_Tasks and exercises_.
[A] In the account of caring for Eileen, how many years was Graham married to her?
[B] Carry on the account of caring for Eileen from its last sentence.

--- Passage shown ---

(Graham, Eva’s stepfather, was married to Eileen for 36 years. He was her primary carer throughout her illness. He was retired when Eileen was diagnosed with ovarian cancer. His thoughts on the role he was asked to play, follow.)
It is faced by many. The shock and personal emotion of a cancer diagnosis.
Eileen’s diagnosis of ovarian cancer immediately took her into a world she vaguely knew existed but had never experienced. Her initial consultations with her GP and specialist surgeon set her on a path that suddenly involved her oncologist, radiographers and radiologists, pharmacist, chemotherapy nurses, and in time, a urologist, immunologist, geneticist, physiotherapist, home nurses and others.
From the outset it was clear to both of us that she could not navigate this pathway without a support network around her. Our circumstances were complicated because the children and other direct family members lived in other countries. The cliché that this would be a rollercoaster proved to be true. I joined the ranks of the primary care giver. This changed my life.
“Nothing is nicer than having someone who appreciates you in the smallest things. Accepts you in times of hardship. Comforts you when you are troubled. Loves you no matter what and is simply happy for having you in their life.”
What It Takes to be a Caregiver
Thousands of partners, children, family members and friends find themselves suddenly taking on this role. In my case the top priority was to provide emotional support. I accompanied Eileen to every consultation; I was with her for every chemotherapy session; I waited for her to have every blood test, CT scan and x-ray, I waited in her hospital room for her return from numerous surgeries; and whenever she wanted me to, I stayed overnight with her for many of her nights in hospital. And I cared for her when she was home recovering from surgeries and chemotherapy.

--- Dataset ---

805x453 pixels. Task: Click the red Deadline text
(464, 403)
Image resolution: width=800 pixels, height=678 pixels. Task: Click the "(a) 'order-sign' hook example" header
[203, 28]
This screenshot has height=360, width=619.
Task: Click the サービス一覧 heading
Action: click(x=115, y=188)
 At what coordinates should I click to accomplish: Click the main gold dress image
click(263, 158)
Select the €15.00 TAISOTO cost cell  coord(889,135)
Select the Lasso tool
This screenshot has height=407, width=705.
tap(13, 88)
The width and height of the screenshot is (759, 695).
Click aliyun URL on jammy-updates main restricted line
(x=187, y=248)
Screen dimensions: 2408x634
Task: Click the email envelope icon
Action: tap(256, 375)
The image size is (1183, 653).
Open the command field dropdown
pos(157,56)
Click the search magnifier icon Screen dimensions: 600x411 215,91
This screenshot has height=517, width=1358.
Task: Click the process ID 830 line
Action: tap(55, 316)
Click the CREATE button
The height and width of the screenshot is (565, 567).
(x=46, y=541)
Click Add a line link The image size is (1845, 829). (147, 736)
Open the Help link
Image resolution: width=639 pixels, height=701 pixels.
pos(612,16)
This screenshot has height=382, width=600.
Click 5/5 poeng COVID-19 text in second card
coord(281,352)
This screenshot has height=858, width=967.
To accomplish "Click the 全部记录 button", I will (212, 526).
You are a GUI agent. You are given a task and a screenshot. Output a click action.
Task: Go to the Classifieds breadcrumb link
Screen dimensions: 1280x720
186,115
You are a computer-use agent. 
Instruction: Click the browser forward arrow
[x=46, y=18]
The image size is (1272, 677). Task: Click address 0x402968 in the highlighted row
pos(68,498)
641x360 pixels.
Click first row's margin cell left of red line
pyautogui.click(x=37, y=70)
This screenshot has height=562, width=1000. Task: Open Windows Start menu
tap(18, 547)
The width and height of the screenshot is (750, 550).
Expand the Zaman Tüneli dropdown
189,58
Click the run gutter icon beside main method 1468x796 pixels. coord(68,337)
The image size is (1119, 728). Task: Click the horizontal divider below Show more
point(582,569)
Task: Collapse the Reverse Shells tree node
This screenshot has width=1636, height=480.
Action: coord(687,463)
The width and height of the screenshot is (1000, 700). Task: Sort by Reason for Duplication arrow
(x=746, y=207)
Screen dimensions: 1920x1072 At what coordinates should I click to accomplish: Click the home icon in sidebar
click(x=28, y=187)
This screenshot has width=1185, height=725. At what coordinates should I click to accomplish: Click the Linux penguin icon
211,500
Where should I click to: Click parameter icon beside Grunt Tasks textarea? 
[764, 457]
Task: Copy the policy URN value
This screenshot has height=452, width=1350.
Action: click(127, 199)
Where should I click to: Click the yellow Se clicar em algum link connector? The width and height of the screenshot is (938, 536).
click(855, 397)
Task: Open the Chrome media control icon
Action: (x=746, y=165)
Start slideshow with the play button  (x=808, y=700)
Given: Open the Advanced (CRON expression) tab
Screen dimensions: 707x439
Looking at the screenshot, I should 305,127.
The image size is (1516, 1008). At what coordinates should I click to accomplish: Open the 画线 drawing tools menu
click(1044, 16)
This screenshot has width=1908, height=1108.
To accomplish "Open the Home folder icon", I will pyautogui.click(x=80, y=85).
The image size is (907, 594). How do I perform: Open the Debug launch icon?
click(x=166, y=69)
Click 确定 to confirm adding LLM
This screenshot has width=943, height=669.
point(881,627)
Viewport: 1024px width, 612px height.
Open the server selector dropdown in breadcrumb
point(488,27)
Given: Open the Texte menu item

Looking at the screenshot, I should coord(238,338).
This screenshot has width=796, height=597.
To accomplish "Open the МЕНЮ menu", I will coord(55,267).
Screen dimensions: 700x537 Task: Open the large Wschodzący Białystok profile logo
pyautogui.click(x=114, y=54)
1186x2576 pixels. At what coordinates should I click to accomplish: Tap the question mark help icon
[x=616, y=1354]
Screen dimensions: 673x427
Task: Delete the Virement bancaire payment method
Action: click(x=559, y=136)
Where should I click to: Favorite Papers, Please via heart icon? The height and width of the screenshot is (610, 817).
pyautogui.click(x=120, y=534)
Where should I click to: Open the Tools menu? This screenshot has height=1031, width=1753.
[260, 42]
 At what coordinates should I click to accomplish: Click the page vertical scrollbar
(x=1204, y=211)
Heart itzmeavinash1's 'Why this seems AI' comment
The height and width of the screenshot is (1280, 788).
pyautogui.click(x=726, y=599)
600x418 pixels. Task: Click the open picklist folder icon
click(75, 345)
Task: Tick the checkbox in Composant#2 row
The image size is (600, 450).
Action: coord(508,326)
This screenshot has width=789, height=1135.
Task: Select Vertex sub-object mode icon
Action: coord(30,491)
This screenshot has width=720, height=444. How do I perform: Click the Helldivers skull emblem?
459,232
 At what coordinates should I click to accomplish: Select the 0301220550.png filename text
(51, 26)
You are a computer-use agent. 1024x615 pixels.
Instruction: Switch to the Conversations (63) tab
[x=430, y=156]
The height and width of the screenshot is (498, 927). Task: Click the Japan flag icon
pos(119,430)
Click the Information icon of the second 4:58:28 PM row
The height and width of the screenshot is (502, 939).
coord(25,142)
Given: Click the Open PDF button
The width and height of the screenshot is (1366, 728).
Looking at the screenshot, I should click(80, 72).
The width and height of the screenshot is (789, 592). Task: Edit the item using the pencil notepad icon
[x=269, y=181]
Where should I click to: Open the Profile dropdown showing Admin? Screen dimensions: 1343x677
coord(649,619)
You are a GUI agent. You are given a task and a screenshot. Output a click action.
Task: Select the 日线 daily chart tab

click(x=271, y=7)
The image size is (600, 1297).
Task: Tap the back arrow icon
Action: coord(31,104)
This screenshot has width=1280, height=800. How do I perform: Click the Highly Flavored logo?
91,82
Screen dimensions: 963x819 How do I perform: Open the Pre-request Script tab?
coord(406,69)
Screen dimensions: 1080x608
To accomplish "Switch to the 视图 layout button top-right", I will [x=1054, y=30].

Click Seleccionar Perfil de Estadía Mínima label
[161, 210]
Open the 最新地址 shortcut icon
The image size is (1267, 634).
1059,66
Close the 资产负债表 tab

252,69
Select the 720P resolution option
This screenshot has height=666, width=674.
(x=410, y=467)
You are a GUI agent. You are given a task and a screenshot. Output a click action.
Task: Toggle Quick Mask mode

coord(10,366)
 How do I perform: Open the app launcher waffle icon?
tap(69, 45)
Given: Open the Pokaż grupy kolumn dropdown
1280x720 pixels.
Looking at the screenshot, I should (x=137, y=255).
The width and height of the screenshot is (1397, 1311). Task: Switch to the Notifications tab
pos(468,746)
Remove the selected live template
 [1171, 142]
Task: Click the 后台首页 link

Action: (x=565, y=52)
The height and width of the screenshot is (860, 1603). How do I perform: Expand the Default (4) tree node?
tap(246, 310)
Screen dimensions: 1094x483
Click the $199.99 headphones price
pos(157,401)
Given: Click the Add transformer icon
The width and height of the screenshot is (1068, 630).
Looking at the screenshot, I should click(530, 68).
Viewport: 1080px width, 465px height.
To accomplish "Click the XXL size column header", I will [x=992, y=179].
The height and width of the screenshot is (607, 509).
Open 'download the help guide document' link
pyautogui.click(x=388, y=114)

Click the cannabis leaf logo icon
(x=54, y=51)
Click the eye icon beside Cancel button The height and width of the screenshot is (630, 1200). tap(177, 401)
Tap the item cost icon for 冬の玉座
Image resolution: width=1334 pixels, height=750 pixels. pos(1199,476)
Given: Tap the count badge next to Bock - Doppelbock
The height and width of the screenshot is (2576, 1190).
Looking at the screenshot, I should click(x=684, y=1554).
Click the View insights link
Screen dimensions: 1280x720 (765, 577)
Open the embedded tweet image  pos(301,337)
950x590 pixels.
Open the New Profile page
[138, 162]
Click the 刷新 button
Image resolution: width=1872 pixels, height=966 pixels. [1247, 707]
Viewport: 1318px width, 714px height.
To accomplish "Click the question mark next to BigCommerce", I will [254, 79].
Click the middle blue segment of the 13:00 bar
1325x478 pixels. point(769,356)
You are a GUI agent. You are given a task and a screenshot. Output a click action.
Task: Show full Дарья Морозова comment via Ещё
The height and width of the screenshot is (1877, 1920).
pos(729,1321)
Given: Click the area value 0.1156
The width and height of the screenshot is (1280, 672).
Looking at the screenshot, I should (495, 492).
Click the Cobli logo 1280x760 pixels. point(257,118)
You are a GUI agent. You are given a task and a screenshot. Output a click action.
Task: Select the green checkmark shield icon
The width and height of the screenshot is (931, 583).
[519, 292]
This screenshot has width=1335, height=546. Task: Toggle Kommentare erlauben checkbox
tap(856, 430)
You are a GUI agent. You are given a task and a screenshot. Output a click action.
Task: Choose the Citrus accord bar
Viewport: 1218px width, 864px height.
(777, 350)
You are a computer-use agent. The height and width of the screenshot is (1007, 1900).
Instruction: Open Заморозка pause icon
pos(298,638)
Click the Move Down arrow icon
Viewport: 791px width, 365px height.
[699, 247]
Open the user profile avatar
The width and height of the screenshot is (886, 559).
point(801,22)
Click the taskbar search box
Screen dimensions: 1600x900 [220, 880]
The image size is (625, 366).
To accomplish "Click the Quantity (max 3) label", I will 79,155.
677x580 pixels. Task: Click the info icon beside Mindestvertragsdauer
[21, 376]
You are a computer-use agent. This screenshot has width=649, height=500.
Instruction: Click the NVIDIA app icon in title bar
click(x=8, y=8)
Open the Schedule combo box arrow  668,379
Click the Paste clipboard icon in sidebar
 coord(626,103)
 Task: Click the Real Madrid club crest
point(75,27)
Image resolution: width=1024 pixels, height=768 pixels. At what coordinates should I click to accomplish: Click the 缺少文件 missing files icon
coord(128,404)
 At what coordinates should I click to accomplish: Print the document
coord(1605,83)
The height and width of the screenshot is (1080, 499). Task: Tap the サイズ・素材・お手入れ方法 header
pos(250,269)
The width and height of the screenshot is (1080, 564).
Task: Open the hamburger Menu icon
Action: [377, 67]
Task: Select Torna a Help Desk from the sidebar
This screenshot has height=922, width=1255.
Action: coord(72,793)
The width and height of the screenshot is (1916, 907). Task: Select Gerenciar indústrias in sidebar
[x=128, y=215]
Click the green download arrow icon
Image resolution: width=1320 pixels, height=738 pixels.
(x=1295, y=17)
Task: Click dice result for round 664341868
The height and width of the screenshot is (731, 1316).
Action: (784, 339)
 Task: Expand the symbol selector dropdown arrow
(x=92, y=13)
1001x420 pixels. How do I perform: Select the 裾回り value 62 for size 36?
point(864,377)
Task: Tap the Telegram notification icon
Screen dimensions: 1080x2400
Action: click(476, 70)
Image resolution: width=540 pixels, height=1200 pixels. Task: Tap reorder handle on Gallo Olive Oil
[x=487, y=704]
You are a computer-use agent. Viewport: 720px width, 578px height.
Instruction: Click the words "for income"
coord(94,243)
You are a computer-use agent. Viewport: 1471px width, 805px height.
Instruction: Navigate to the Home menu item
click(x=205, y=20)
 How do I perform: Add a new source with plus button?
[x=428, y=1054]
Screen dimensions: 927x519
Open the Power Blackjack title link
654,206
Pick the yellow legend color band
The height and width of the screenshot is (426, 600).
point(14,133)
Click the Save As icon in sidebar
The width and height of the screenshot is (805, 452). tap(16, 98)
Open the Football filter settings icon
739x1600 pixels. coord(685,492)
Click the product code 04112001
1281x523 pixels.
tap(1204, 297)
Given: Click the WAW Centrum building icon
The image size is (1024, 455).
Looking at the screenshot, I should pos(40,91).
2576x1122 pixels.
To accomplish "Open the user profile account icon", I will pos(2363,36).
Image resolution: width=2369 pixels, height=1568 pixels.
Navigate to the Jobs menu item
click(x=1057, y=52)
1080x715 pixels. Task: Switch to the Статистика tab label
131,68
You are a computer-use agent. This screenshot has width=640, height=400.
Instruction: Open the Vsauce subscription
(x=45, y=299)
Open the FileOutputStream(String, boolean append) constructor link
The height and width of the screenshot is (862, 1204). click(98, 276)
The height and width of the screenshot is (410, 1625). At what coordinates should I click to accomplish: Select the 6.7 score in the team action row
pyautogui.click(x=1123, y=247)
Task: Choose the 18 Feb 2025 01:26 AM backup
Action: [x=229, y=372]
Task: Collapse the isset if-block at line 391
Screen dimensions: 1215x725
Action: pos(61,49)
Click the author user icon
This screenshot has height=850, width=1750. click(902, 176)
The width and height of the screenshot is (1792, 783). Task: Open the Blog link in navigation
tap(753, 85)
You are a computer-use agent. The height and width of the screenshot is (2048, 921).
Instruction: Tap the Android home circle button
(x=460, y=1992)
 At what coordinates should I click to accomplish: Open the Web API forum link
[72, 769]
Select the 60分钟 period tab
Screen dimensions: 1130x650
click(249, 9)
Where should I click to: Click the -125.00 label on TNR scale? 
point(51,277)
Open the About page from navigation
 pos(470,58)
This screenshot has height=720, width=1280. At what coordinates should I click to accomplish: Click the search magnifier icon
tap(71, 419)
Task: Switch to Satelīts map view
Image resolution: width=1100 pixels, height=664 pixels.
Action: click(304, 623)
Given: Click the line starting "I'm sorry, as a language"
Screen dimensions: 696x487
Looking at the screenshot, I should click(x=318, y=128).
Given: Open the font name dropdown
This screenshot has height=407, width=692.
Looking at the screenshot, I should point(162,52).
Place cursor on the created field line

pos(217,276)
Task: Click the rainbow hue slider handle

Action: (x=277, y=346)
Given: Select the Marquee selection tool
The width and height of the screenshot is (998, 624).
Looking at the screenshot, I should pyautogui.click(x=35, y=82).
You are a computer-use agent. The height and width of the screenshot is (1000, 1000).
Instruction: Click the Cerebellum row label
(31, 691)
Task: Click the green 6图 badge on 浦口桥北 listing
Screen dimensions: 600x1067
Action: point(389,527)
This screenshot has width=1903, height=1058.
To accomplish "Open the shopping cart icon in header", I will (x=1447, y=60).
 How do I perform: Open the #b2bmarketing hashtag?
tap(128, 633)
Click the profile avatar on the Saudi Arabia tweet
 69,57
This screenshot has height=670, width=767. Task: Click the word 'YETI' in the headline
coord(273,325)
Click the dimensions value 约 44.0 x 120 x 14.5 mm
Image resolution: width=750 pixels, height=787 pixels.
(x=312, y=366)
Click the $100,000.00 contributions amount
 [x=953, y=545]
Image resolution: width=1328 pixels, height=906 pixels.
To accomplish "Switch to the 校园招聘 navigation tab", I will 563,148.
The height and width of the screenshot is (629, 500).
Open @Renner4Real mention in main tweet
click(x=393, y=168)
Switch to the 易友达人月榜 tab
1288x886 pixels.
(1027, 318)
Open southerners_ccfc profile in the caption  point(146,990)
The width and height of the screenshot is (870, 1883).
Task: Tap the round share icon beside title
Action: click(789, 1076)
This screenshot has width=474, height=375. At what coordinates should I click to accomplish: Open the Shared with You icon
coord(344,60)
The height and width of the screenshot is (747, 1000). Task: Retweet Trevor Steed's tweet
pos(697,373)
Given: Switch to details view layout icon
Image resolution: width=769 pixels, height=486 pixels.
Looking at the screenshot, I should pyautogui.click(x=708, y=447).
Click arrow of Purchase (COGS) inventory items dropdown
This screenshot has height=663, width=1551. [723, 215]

---

_Results_.
[A] 36 years

[B]
Then there was the management of her journey. I was required to learn more about the disease Eileen had and take on some rudimentary nursing skills. I helped Eileen to make appointments and enhanced my cooking and cleaning skills. I developed a quite complicated spread sheet to track each step of her treatment and pay the constant stream of medical and hospital bills and manage her health insurance claims. It was important to keep our children, other family and friends (many in other countries) constantly informed of her progress. We decided I would be the gatekeeper for a well meaning stream of questions about what the cancer was, what were the symptoms, the nature of the treatment and ‘get well” wishes.
This is a long list of involvements and responsibilities. It might imply that times were always bleak and devoid of fun and happiness. That was not the case. Even during periods of intense challenge and treatment there was often space for a laugh. Full advantage was taken of periods of remission, including travel to be with children and family. Family relationships were strengthened, especially between Eileen and her children. Our love and regard for each other was never stronger.
It’s Okay to Seek Help
Even so, there were times that I floundered emotionally. It is not easy watching over your loved one when she is in pain and struggling herself to deal with what is happening to her. Home care usually meant that I would get tired from limited or interrupted sleep. I would question whether I was giving Eileen the full support she needed. It may have been a mistake not to make better use of support services that were available to me as a primary carer. That I never felt I needed to seek counselling or some other kind of emotional support was probably because Eileen, ever concerned of the load that would fall to me at times, would do what she could to make looking after her as easy as possible. Eileen wanted to make the best of every day. Constant support from her children in particular eased my way. Her medical team was responsive and caring. This made it easier for me.
“To make a difference in someone’s life you don’t have to be rich, beautiful or perfect. You just have to care.”
I am sure other caregivers have faced a stiffer challenge. Whenever we looked around the oncologist’s waiting room, it was clear that the circumstances of each cancer sufferer are different and unique. My experience has shown me that it is important for carers to be self-aware and not be afraid to seek assistance from family and others. Counselling services are available to help with emotions that overflow. Trusted family and friends can be asked to give respite. I always felt it important to be an active member of Eileen’s wider support network of doctors, nurses, family, friends and others. Maybe, in that way, I received the care and concern that I needed to see my role through to the end.